Re: Question relating to LMS 3.1 Polling

rnieuwhof · ‎05-27-2009

I am noticing that my LMS 3.1 snmp polling and notificatios seem to be delayed. It appears that I do not receive an alert until AFTER a device has gone off-line and then come back on-line. I believe that this is counter-intuitive but cannot find any other explanation. Do I have my LMS mis-configured?

Joe Clarke · ‎05-27-2009

Exactly what in LMS are you using for these alerts? How have you configured these alerts?

rnieuwhof · ‎05-27-2009

We are using DFM, Notification Services and E-mail notification for event set A.

The following are the events selected in event set A:

Event

Code Description Severity

1024 Device Active Critical

1022 Device Unreachable Critical

1019 OutOfRange Critical

1018 OperationallyDown Critical

1015 InsufficientFreeMemory Critical

1013 HighUtilization Critical

1012 HighQueueDropRate Critical

1011 HighErrorRate Critical

1010 HighDiscardRate Critical

1009 HighCollisionRate Critical

1008 HighBufferUtilization Critical

1007 HighBufferMissRate Critical

1006 HighBroadcastRate Critical

1005 HighBackplaneUtilization Critical

1004 Flapping Critical

1003 ExcessiveFragmentation Critical

Joe Clarke · ‎05-27-2009

The default DFM polling interval is four minutes. If you're getting both an Active and a Cleared notification for Unreachable, then DFM is detecting both events. You shouldn't need to adjust the polling. Instead, look at the SMTP server. Perhaps it is delaying the delivery of the notification emails. DFM does not delay generation of events. As soon as it sees the event, you should see an alert update in the DFM Alerts and Activities Display. The event is then handed to Notification Services. The total processing should be a few seconds at most. From there, it's up to the SMTP relay network.

rnieuwhof · ‎05-27-2009

Would that were only the case.....

The SMTP server is handing the e-mails in amatter of seconds. What I am describing is COMPLETELY different. We tried the defaults. Don't get me wrong, I catuall do LOVE SPAM. Just not CW Spam. Fals positives caused us to set the polling and thresholds to an interval of 360 seconds and a timeout of 30000 msec with a retry value of 10, on both our Routers and switches.

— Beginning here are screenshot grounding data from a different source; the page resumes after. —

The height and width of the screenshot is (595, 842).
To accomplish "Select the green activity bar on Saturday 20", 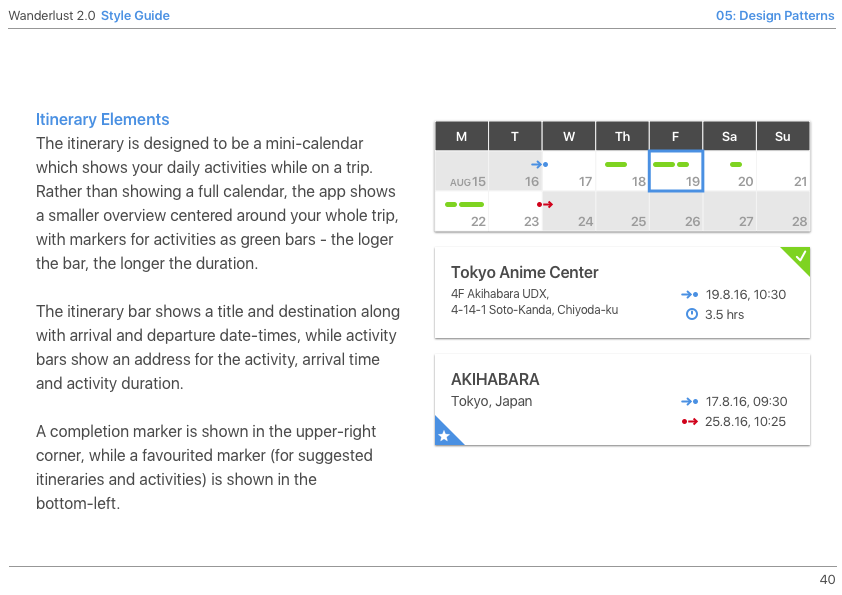I will click(x=736, y=164).
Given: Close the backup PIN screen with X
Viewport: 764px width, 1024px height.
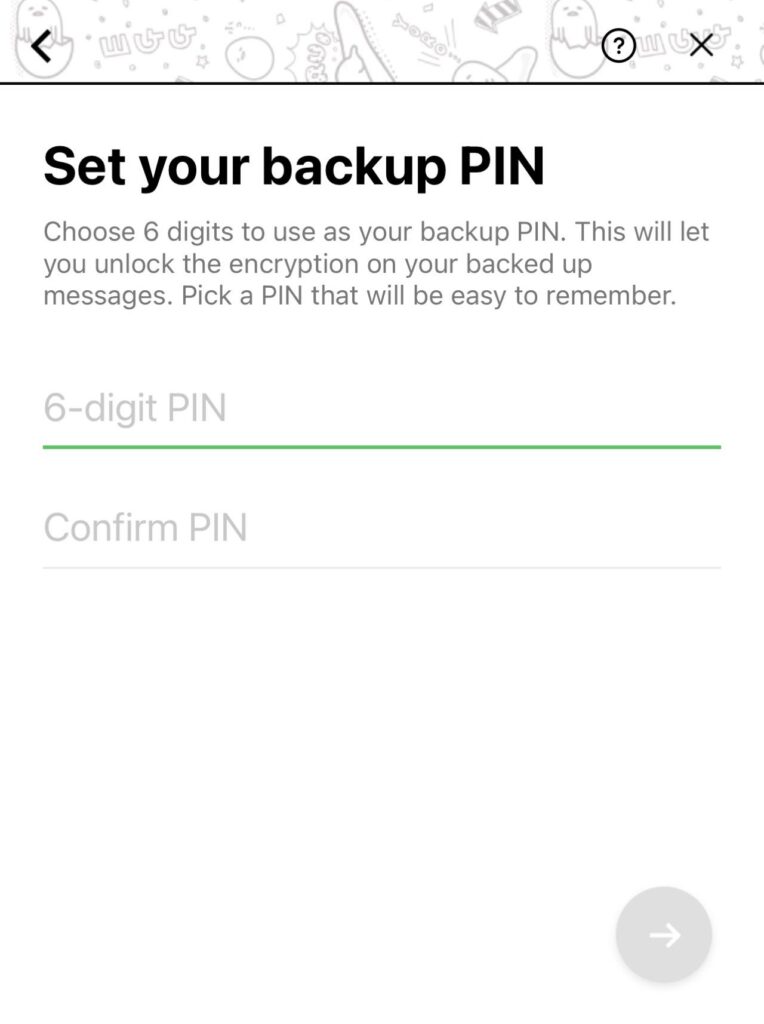Looking at the screenshot, I should (701, 46).
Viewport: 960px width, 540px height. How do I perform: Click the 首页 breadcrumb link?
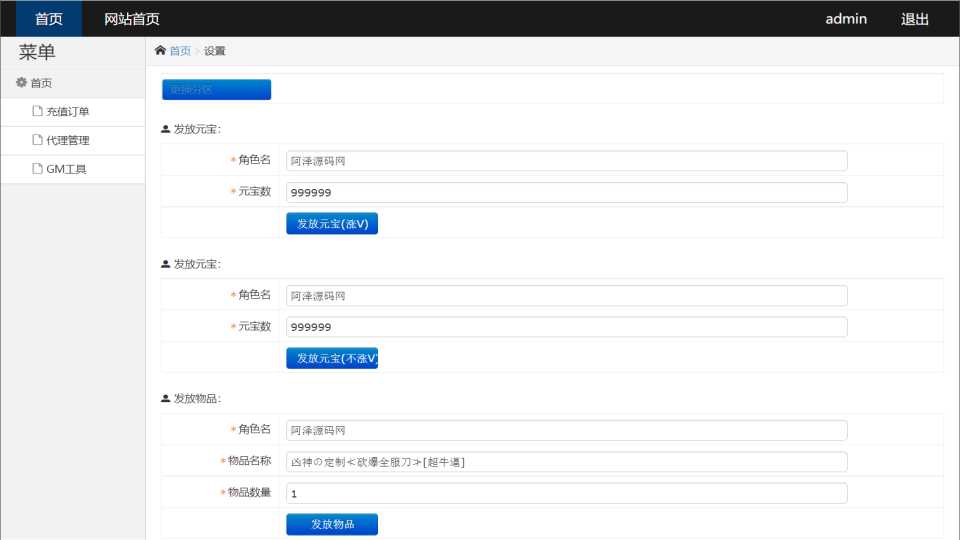[x=180, y=51]
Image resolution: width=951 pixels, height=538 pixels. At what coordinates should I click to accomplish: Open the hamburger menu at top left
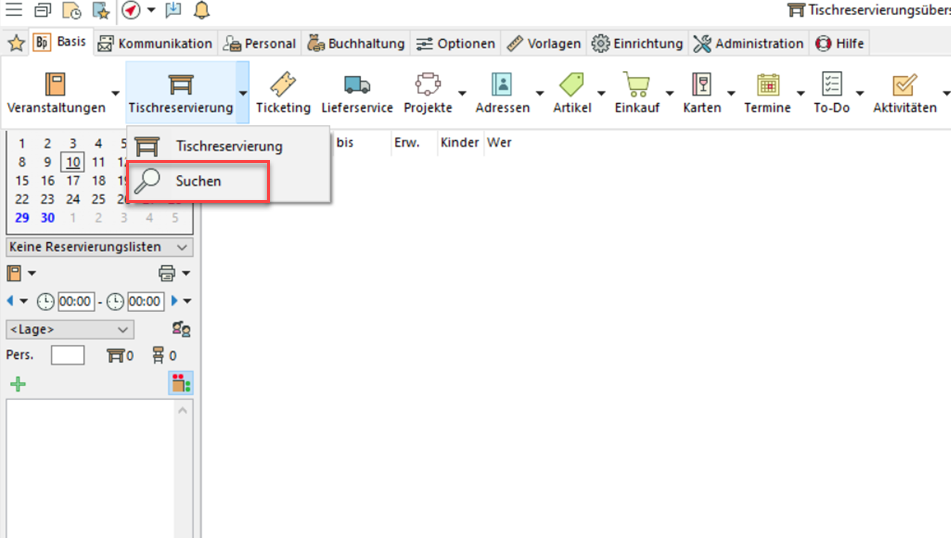[14, 11]
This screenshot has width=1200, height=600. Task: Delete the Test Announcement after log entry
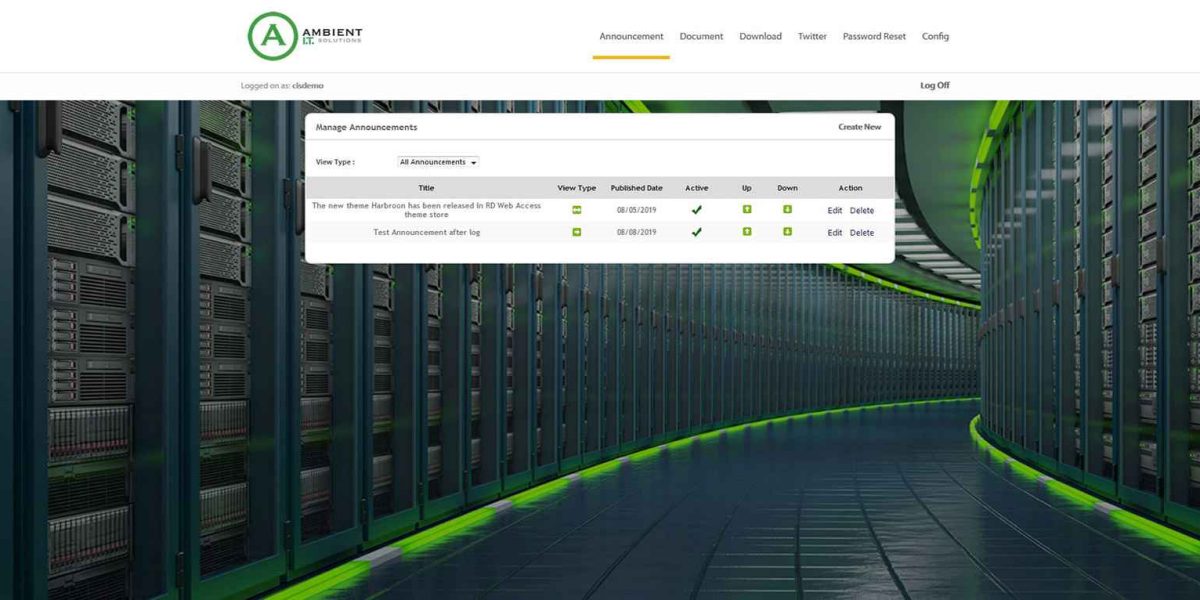(860, 232)
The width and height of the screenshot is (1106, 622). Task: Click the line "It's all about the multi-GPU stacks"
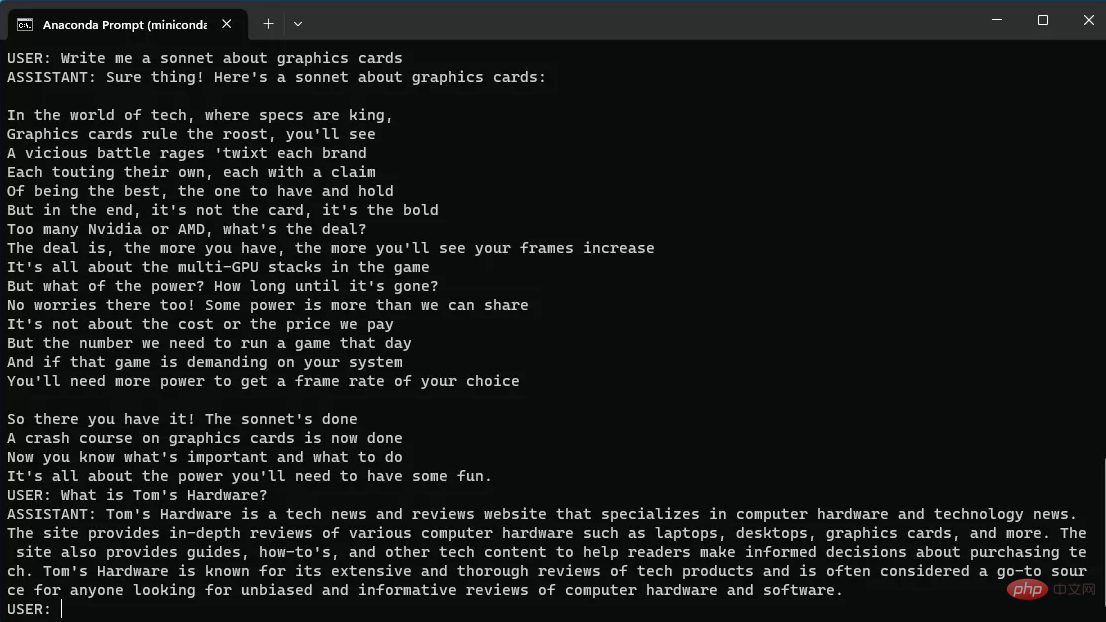[218, 267]
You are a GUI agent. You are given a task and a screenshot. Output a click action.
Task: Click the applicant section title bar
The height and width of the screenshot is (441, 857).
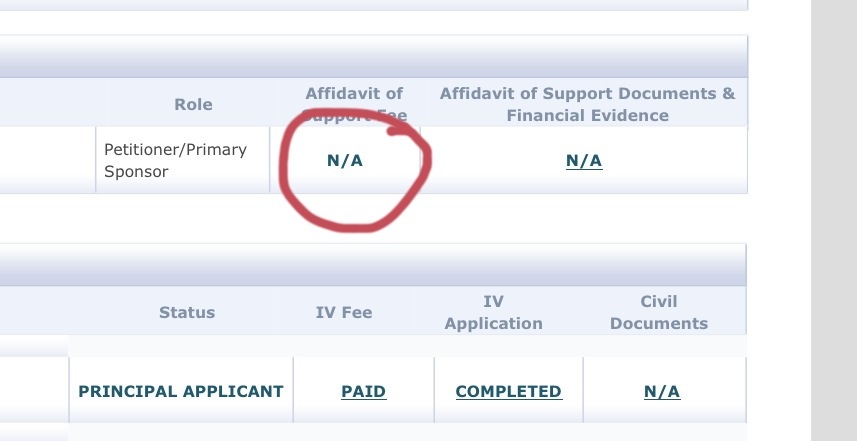point(373,265)
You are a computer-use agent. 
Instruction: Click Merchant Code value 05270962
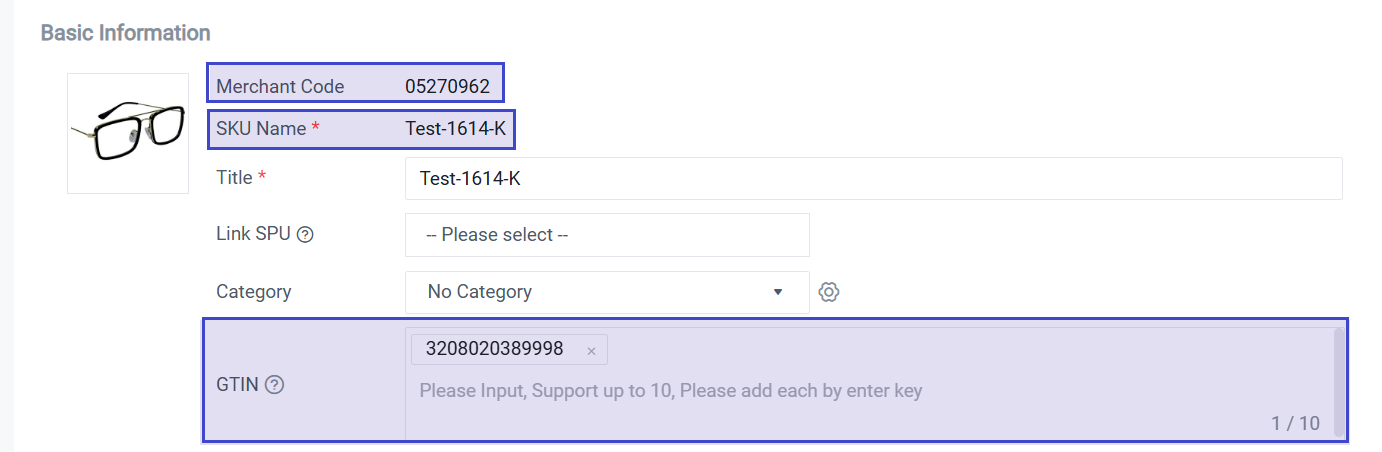click(447, 86)
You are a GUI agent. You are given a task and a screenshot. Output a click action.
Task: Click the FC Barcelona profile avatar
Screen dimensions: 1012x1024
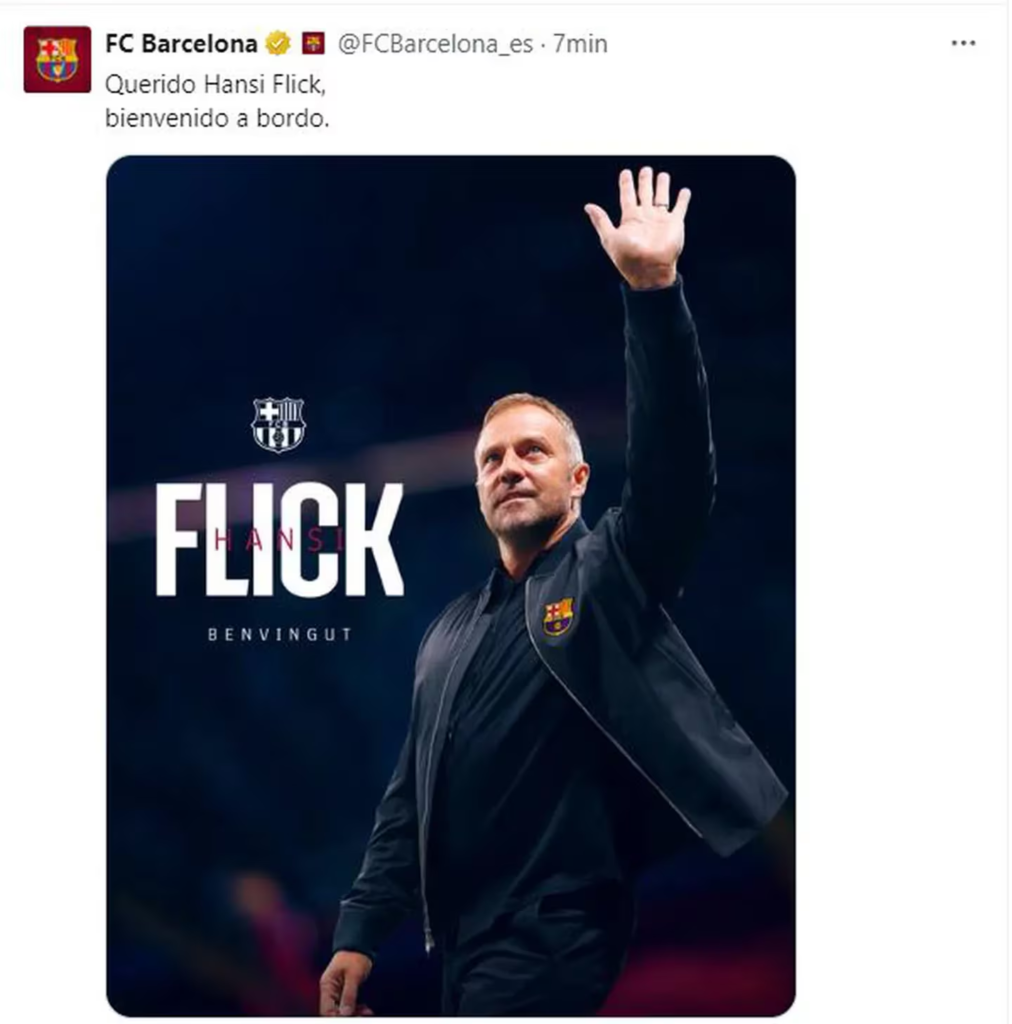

We then went to a local switch, unplugged it's uplink and started the stopwatch. After 7 minutes, we plugged it back in, and received an e-mail from CW within 2 minutes that the device was unreachable. We never received a notification that the device was active.

Are my expectations not set correctly?

Joe Clarke · ‎05-27-2009

At what point did the alert update in the Alerts and Activities Display? If that is being delayed, then real-time analysis will need to be performed by TAC with a sniffer trace, and with debugging enabled on the DFM servers.